Encryption in Object Storage
When using Yandex Object Storage, you have to make sure to encrypt critical data.
We recommend encrypting Object Storage buckets using Yandex Key Management Service keys (server-side encryption). This encryption method protects against accidental or intentional publication of the bucket content on the web.
Alert
Data in Object Storage is encrypted using envelope encryption, meaning that deleting a key is the same as destroying all data encrypted with that key.
Server-side encryption is performed using keys stored in Key Management Service. The created KMS key is specified in the bucket settings. It will be used for encrypting all new objects or when uploading an object via the API.
Objects are encrypted before you save them to a bucket and decrypted when you download them from the bucket. By default, encryption applies to all new objects, while previously uploaded ones remain unchanged.

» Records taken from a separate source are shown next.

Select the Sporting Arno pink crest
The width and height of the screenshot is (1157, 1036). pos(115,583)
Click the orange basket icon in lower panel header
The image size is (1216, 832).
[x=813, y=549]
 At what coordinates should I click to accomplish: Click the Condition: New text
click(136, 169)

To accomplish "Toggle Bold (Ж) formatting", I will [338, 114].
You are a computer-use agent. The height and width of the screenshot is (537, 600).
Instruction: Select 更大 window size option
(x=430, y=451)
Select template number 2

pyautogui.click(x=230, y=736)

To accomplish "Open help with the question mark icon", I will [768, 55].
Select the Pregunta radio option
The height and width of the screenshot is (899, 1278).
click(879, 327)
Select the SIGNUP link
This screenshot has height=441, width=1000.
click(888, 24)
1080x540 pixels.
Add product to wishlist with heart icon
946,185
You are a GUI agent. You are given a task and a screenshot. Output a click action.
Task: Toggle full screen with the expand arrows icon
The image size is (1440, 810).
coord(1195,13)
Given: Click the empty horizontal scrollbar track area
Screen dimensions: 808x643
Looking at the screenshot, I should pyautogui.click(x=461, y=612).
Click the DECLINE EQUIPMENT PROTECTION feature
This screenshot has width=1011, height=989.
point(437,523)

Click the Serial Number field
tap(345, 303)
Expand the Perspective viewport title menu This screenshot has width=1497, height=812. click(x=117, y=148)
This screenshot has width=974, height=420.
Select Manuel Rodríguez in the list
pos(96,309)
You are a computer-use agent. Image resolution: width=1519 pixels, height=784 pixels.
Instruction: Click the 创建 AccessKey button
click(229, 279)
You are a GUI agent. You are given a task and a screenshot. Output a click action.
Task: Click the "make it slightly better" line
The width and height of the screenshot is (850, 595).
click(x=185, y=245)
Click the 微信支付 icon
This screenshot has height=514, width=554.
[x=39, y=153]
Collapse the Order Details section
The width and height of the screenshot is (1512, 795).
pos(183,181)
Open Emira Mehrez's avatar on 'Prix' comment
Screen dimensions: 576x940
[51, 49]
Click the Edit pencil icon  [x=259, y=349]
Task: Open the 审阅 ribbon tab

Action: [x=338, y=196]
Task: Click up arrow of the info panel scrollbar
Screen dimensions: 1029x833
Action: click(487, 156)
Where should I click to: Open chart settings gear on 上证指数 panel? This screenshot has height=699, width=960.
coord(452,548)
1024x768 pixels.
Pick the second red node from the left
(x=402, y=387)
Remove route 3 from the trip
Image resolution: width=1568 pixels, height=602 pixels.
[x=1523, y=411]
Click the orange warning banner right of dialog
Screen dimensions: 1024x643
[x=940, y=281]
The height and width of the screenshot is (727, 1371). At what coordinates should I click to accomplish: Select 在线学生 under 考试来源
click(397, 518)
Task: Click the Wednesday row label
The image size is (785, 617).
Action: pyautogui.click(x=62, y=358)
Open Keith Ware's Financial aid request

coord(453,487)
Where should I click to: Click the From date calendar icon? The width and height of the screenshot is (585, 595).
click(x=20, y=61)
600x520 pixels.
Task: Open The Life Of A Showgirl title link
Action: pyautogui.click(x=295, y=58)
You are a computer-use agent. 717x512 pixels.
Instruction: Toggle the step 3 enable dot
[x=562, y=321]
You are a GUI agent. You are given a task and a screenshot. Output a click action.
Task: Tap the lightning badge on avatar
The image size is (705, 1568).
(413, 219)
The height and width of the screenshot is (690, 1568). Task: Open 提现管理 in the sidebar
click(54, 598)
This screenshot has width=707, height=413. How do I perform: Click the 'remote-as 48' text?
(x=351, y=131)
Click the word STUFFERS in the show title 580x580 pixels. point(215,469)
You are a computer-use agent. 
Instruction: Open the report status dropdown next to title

To be able to encrypt, a bucket user must have both the storage.configurer
role and the kms.keys.encrypter
role that allows key access. To decrypt objects, the user needs the storage.configurer
and kms.keys.decrypter
roles to read the encryption key.
For more information, see Key Management Service service roles.
In addition to Key Management Service key-based encryption, you can also use the following approaches:
- Integrating Object Storage with the Key Management Service service for client-side encryption. For more information, see Recommended cryptographic libraries.
- Using third-party client-side encryption libraries prior to sending data to Object Storage. If you use third-party data encryption libraries and your own key management methods, make sure your operation model, algorithms, and key sizes comply with the regulatory requirements.